CHAMPAIGN, Ill. – Scientists have designed a synthetic protein that is both a structural model and a functional model of a native protein, nitric-oxide reductase.
The designed protein “provides an excellent model system for studying nitric-oxide reductase, and for creating biocatalysts for biotechnological, environmental and pharmaceutical applications,” said University of Illinois chemistry professor Yi Lu, who directed the work.
“Through rational design, we can better understand native proteins, and maybe make one that is more efficient, more stable or more functional,” Lu said.
While considerable progress has been made in designing proteins that mimic the structure of native proteins, the goal of reproducing both the structure and the function of native proteins – especially metal-containing proteins called metalloproteins – has been elusive.
Lu’s research group, including lead author Natasha Yeung, and collaborators at the University of Illinois and at Brookhaven National Laboratory, are among the first to design a protein that mimics both the structure and the function of a metalloprotein. The researchers described their work in the journal Nature, published online on Nov. 25.
Nitric-oxide reductase is a key enzyme in the nitrogen cycle that is critical for life. Nitric oxide plays a key role in cell signaling and host-pathogen responses. Therefore, study of nitric-oxide reductase is an important step toward understanding these physiological and pathological processes.

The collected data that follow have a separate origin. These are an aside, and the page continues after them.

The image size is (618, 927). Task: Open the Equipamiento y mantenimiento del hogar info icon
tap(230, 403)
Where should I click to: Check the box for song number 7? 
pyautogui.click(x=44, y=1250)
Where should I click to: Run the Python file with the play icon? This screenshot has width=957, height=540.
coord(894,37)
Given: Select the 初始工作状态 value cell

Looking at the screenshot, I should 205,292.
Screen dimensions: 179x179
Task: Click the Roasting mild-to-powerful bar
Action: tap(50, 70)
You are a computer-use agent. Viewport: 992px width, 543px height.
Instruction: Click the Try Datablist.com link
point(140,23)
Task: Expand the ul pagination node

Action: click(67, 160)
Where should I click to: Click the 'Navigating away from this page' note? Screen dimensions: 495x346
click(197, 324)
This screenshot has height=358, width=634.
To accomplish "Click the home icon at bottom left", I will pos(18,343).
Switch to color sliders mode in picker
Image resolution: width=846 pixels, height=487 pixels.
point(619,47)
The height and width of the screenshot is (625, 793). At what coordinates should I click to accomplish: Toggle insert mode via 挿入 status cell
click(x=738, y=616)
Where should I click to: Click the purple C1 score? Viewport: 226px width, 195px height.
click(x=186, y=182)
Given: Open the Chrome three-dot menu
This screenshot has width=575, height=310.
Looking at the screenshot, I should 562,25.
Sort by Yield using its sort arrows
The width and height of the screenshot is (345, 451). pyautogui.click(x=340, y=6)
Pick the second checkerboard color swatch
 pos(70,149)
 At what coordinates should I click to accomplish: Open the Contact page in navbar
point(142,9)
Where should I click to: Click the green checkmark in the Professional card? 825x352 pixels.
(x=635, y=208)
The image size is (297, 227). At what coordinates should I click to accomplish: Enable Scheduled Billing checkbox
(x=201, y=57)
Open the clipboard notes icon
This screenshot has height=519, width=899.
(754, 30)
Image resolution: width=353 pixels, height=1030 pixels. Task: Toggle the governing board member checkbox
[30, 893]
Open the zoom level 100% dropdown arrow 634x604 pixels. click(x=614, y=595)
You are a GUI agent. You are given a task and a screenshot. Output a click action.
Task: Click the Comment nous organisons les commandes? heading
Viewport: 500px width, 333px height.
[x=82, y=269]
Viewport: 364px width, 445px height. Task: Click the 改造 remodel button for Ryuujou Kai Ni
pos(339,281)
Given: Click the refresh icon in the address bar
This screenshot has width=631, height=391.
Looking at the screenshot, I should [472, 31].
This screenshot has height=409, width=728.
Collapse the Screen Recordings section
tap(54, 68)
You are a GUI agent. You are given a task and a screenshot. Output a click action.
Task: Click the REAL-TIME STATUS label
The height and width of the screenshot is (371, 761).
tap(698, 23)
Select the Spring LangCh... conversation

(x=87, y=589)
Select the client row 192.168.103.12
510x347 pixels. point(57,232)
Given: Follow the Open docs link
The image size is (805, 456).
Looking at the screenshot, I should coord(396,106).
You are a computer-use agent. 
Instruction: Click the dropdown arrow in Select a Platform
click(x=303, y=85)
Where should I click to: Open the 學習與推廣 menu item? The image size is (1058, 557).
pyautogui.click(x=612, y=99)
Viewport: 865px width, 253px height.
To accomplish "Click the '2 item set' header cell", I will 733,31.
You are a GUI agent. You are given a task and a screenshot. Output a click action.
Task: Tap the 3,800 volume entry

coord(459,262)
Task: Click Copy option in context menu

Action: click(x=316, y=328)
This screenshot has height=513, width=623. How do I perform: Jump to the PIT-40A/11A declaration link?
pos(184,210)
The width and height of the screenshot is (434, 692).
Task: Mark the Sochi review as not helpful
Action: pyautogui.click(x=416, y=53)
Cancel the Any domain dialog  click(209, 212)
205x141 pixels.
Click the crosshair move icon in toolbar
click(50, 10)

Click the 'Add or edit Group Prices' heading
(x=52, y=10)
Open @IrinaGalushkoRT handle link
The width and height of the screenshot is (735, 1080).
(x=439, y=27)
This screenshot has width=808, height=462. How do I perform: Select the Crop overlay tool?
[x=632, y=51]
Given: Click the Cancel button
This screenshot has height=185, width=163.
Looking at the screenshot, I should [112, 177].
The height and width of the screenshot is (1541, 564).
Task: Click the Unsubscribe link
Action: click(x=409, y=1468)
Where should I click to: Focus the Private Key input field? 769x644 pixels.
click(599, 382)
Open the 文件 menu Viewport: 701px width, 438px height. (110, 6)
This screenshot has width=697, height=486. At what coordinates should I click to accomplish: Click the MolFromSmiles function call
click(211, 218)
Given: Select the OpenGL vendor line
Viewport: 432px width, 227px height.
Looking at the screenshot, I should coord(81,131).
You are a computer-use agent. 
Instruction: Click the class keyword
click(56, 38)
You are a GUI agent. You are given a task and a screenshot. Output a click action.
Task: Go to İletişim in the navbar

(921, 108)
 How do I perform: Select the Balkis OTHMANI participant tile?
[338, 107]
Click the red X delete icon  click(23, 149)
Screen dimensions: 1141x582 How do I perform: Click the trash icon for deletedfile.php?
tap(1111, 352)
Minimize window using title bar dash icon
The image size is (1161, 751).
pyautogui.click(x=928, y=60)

It has been difficult to study nitric-oxide reductase, however, as it is a membrane protein that is not water soluble.
To mimic the structure and function of nitric-oxide reductase, the researchers began with myoglobin, a small muscle protein. Although smaller than nitric-oxide reductase and water soluble, myoglobin can reproduce key features of the native system. Into this scaffold protein the researchers engineered a new iron binding site consisting of three histidines and one glutamate.
In addition to their structural roles, the histidines and glutamate in the active site may also provide the two protons required for nitric oxide reduction.
“The designed protein models both the structure and the function of nitric-oxide reductase, and offers additional insight that the active site glutamate is required for both iron binding and reduction activity,” Lu said. ”The designed protein also serves as an excellent model for further mechanistic studies of nitric-oxide reductase.”
Lu is affiliated with the university’s Beckman Institute, the departments of biochemistry, bioengineering, and materials science and engineering, the Frederick Seitz Materials Research Laboratory, and the Center of Biophysics and Computational Biology.
The National Institutes of Health funded the work.